### Exercise goal
Using "agent" as the search string, find the matching lines below and copy them.

[Stored items]

= Beginning of Section =

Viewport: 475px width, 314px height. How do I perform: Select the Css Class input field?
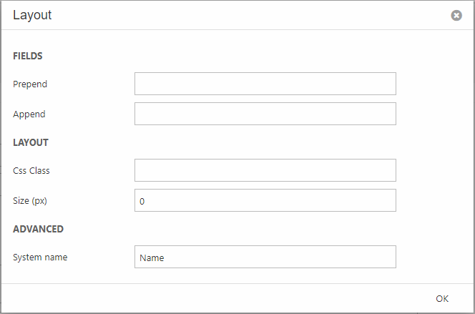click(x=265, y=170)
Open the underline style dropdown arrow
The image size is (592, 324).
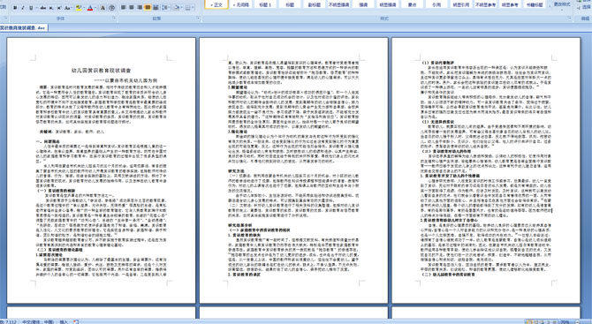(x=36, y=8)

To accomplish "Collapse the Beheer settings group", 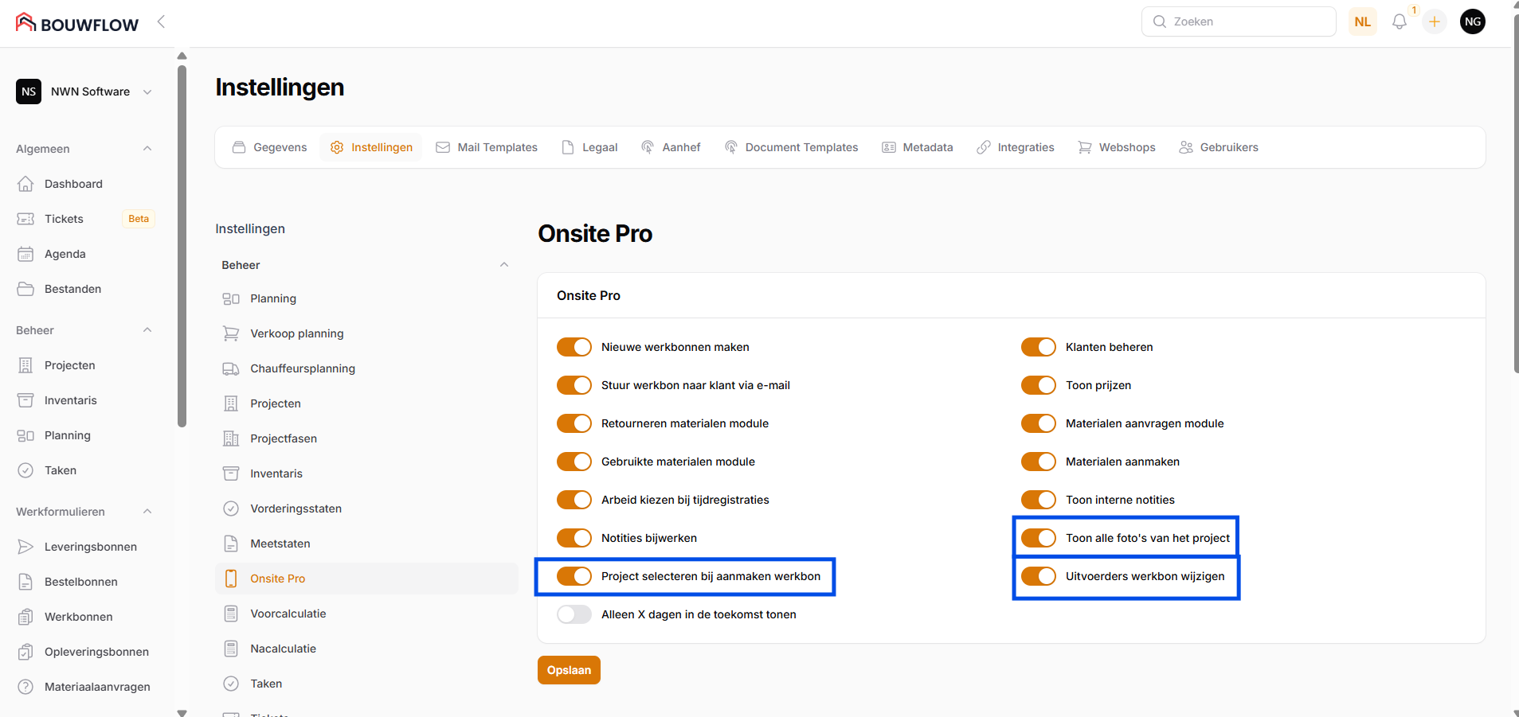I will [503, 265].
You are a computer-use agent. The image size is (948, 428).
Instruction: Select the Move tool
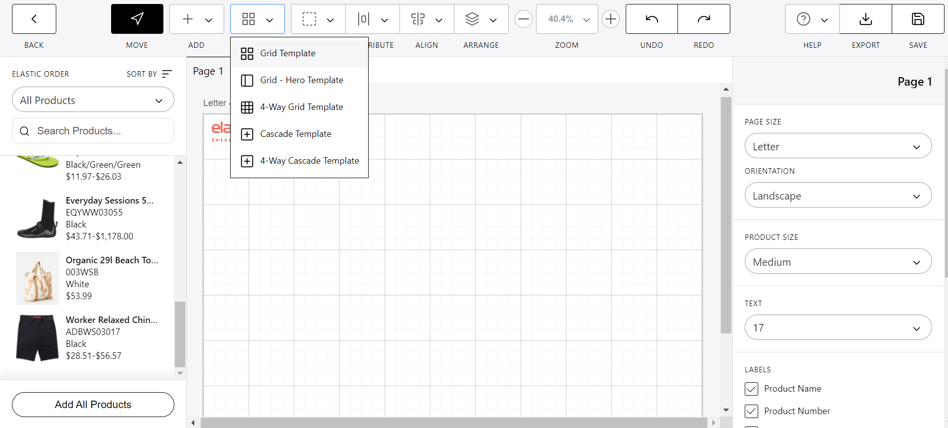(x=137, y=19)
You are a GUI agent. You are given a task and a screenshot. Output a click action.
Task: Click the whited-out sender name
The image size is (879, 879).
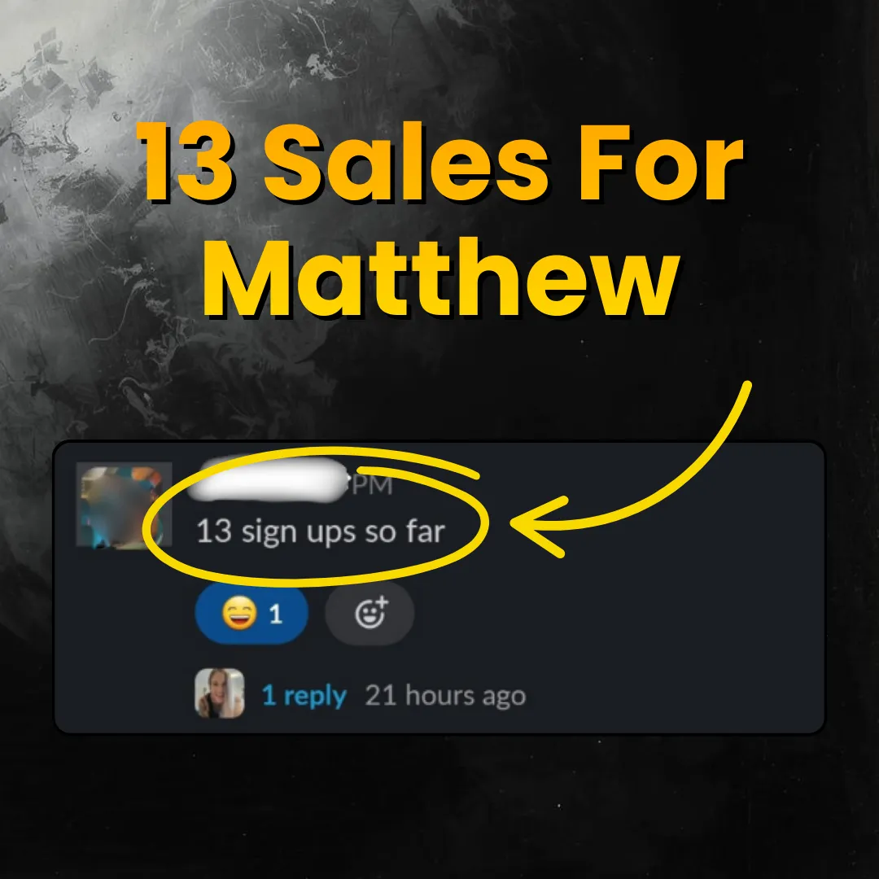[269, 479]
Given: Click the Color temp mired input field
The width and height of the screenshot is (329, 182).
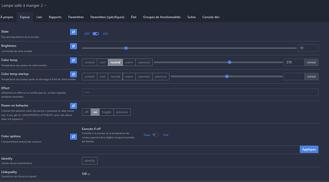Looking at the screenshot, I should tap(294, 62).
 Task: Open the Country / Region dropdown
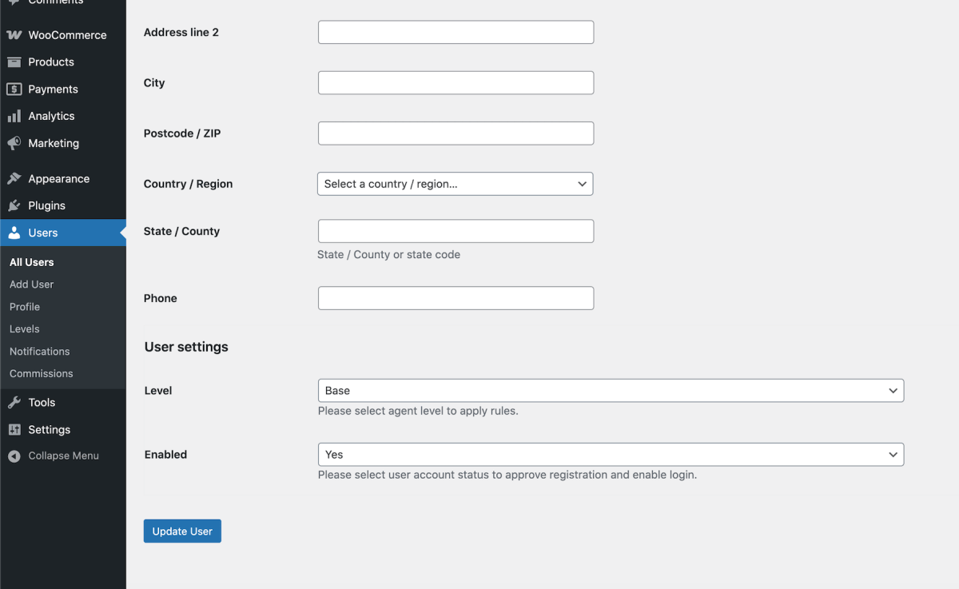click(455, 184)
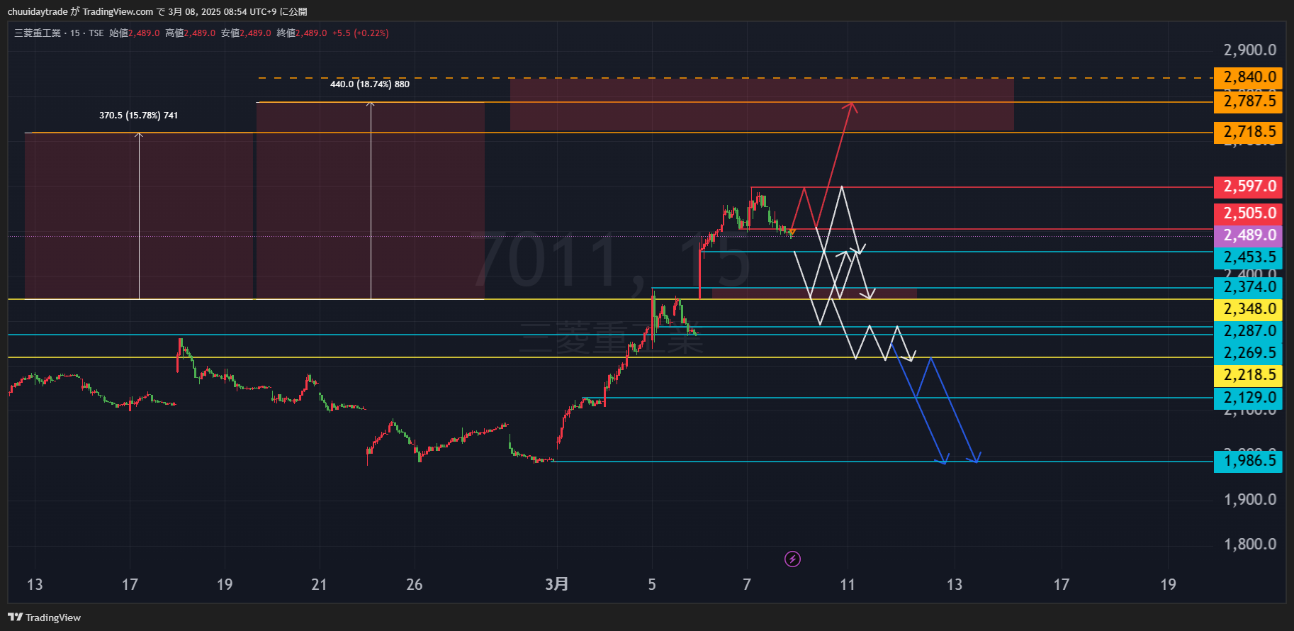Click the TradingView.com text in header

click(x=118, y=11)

= End of Section =

### Reply
You are a computer-use agent. The image size is (948, 428).
You are a GUI agent. You are given a task and a screenshot. Output a click action.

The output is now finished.